Resin Type Advantages Disadvantages
Urethane Resin (UR) Very good resistance to chemicals
Good resistance to humidity
Resistant to mechanical wear
Difficult to remove
Long cure times
Risk of peeling
Acrylic Resin (AR) Easy to apply and remove
Easy to rework and repair
No shrinkage during curing
Low resistance to chemicals
Low resistance to abrasion Not suitable for harsh environments
Not good for high temperatures
Epoxy Resin (ER) Great resistance to moisture and abrasion
Great resistance to chemicals and humidity
Excellent performance in harsh environments
Difficult to remove
Shrinks during curing
Silicone Resin (SR) Good performance in extreme temperatures
Excellent resistance to humidity and corrosion
Good resistance to chemicals
Adheres well to most PCB components/materials
Most difficult to remove
Strong chemicals required for removal
Allows localized repairs only
Parylene (XY) Best resistance to solvents and extreme temperatures
High dielectric strength
No curing time required
Coating forms at room temperatures
Transparent and colorless coating
Difficult to remove, must be abraded off
Chemical vapor deposition requires specialized equipment
Not good for long-term exposure outdoors.

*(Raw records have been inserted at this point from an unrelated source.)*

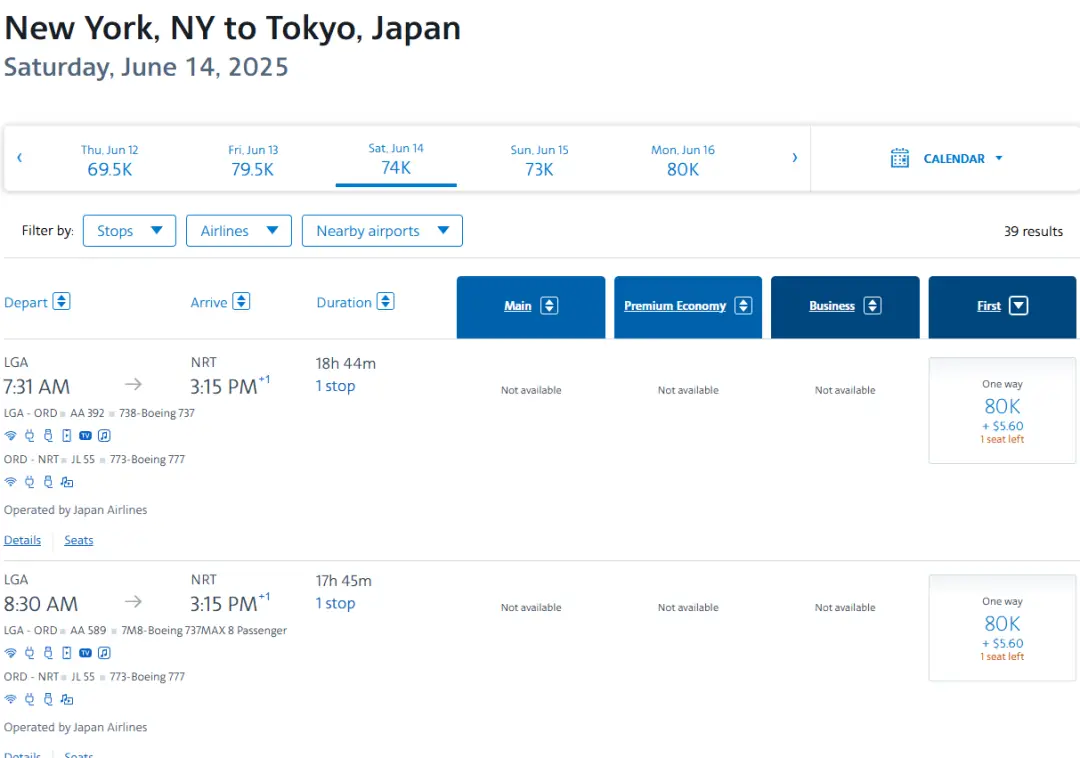Expand Nearby airports filter
This screenshot has height=758, width=1080.
(382, 231)
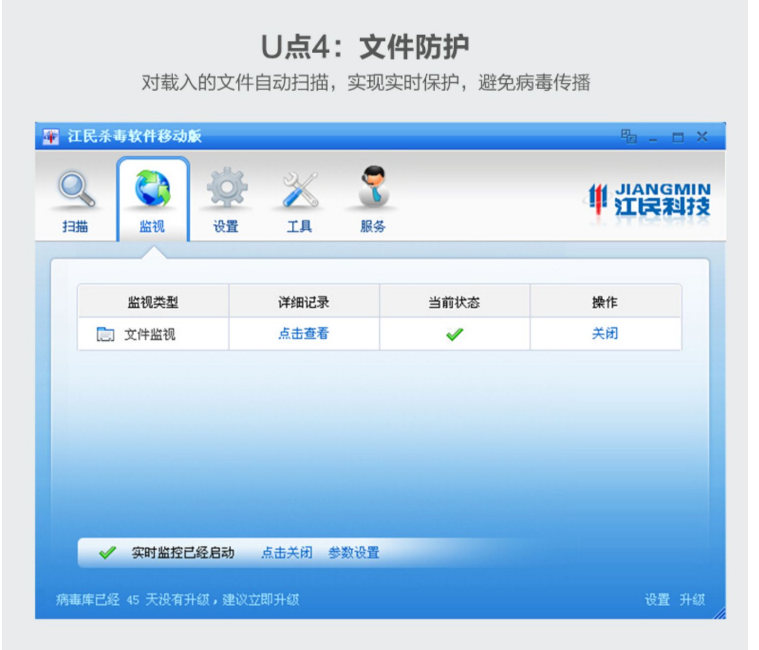The width and height of the screenshot is (759, 650).
Task: Open 参数设置 parameter settings link
Action: 353,553
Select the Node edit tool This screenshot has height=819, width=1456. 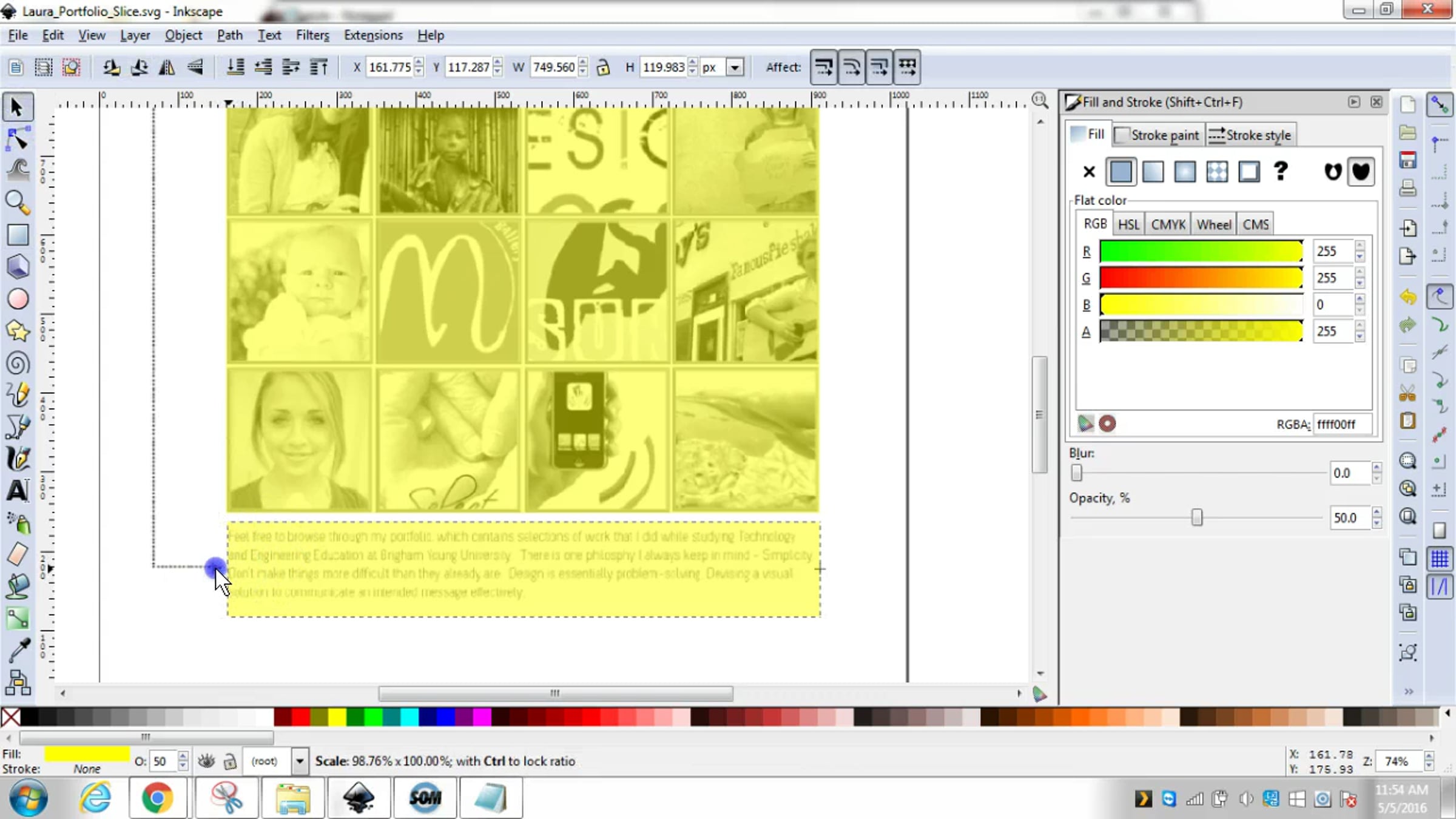pyautogui.click(x=17, y=140)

Encapsulation works best for PCBs with components of similar heights. PCBs that have components with highly dissimilar heights are difficult to encapsulate. Heat transfer out of the PCB is another factor that concerns designers who have to encapsulate PCBs. Heat sinks and surfaces that heat sinks attach to must remain free of encapsulation for better heat transfer.

For protecting electronics from extreme mechanical vibrations, the usual technique designers follow is ruggedization. This involves encasing or mounting the PCB assembly or anything that the vibrations may damage in a separate casing with adequate cushioning to prevent the parts from moving in case of an impact or during vibrations.


RUSH PCB recommends gathering as much information as possible about the harsh environment the PCB will be working in before deciding on the steps necessary to mitigate their effects and keep the PCB working.